Les membres du conseil municipal ont approuvé les nouvelles règles lors d’une réunion lundi malgré l’opposition politique.

Après un débat tendu, il y a eu 29 votes en faveur de la mesure, avec 27 membres du conseil votant contre et deux se sont abstenus.

Le ministère français de l’Intérieur a déclaré qu’il bloquerait cette décision, qui va à l’encontre des lois françaises sur la laïcité et la « neutralité des services publics ».

Gérald Darmanin a qualifié cette décision de « provocation publique inacceptable, contraire à nos valeurs ».

Mais le maire de Grenoble, Eric Piolle, a affirmé à plusieurs reprises que le débat sur le burkini n’était « pas un problème ».

Piolle a déclaré que les changements dans les règles de la piscine – apportés avant l’ouverture des piscines à la mi-juin – visent à « supprimer l’interdiction des vêtements déviants » et à lutter contre les « ordres sur le corps des femmes ».

À partir du 1er juin, Grenoble assouplira ses règles et permettra aux femmes et aux hommes de nager nus ou de porter des maillots de bain complets pour se protéger du soleil ou des croyances religieuses.

« Portez ce que vous voulez »

Cette décision a été soutenue par des militantes des droits des femmes en France, qui ont fait campagne pour que les gens « portent ce qu’ils veulent » dans les piscines.

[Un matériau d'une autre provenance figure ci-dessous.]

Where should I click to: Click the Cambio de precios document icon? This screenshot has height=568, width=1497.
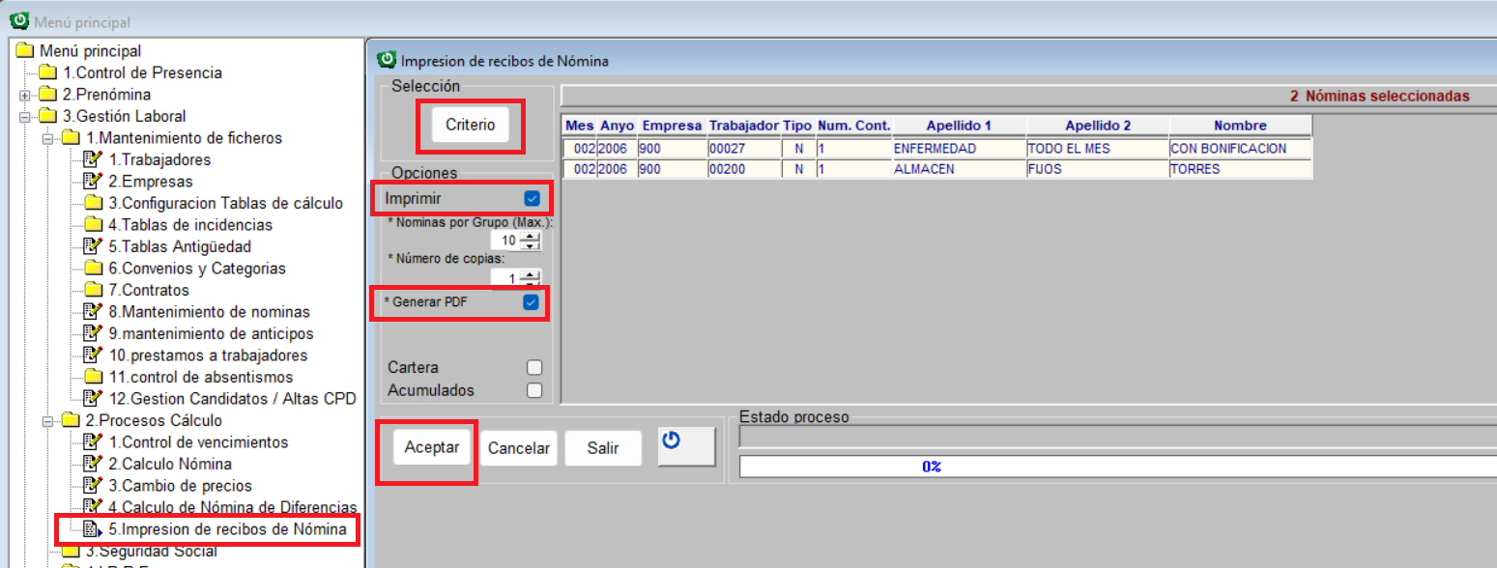coord(93,486)
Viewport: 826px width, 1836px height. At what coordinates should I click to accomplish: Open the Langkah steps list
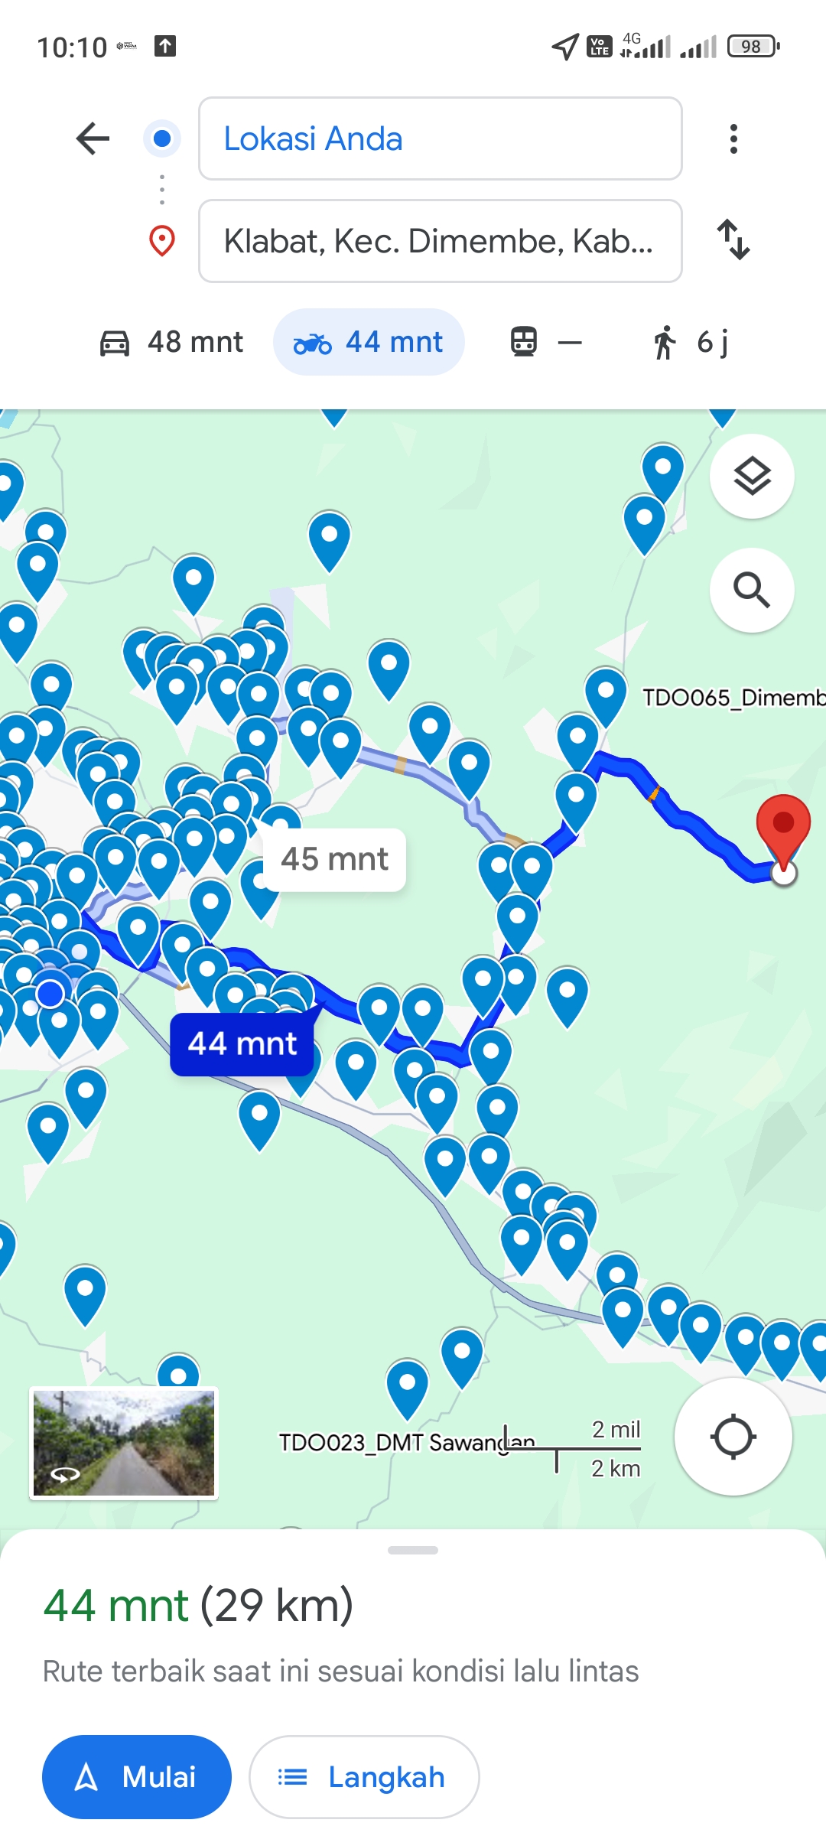pyautogui.click(x=364, y=1776)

Mais les législateurs du parti au pouvoir En Marche du président Emmanuel Macron soutiennent que le voile islamique va à l’encontre des valeurs laïques strictes de la France, qui séparent l’État et la religion.

Les opposants soutiennent également que le burkini est un symbole de l’oppression des femmes, semblable au voile intégral porté dans certains pays à majorité musulmane.

Le président d’extrême droite d’Auvergne-Rhône-Alpes a menacé sur Twitter de retirer tous les fonds locaux à la ville en vertu des nouvelles règles.

Le préfet de région de l’Isère a annoncé dimanche qu’il déférerait la décision du conseil au tribunal administratif de Grenoble.

« J’ai hâte que le gouvernement nous explique pourquoi nous devons cacher tous les signes de notre religion dans la piscine », a déclaré Piollo en réponse à Franceinfo lundi.

Le maire de Grenoble a cité une autre ville française, Rennes, qui a adopté une mesure similaire approuvant le burkini en 2018.

Deux ans plus tôt, on estimait 30 stations balnéaires françaises interdisent aux femmes de porter des burkinis sur la plage.

Le plus haut tribunal administratif de France a par la suite jugé que le décret anti-burkini était « une atteinte grave et manifestement illégale aux libertés fondamentales« .

A Grenoble, l’ONG Alliance Citoyenne a a organisé une action récente à la piscine de la ville pour soutenir les nouvelles règles.

Le groupe a également fait campagne contre la Fédération française de football, qui a interdit le port du foulard dans les compétitions.

Charlotte Baudin

"Faiseur de troubles. Communicateur. Incapable de taper avec des gants de boxe. Défenseur typique du café."

Laisser un commentaire

Votre adresse e-mail ne sera pas publiée.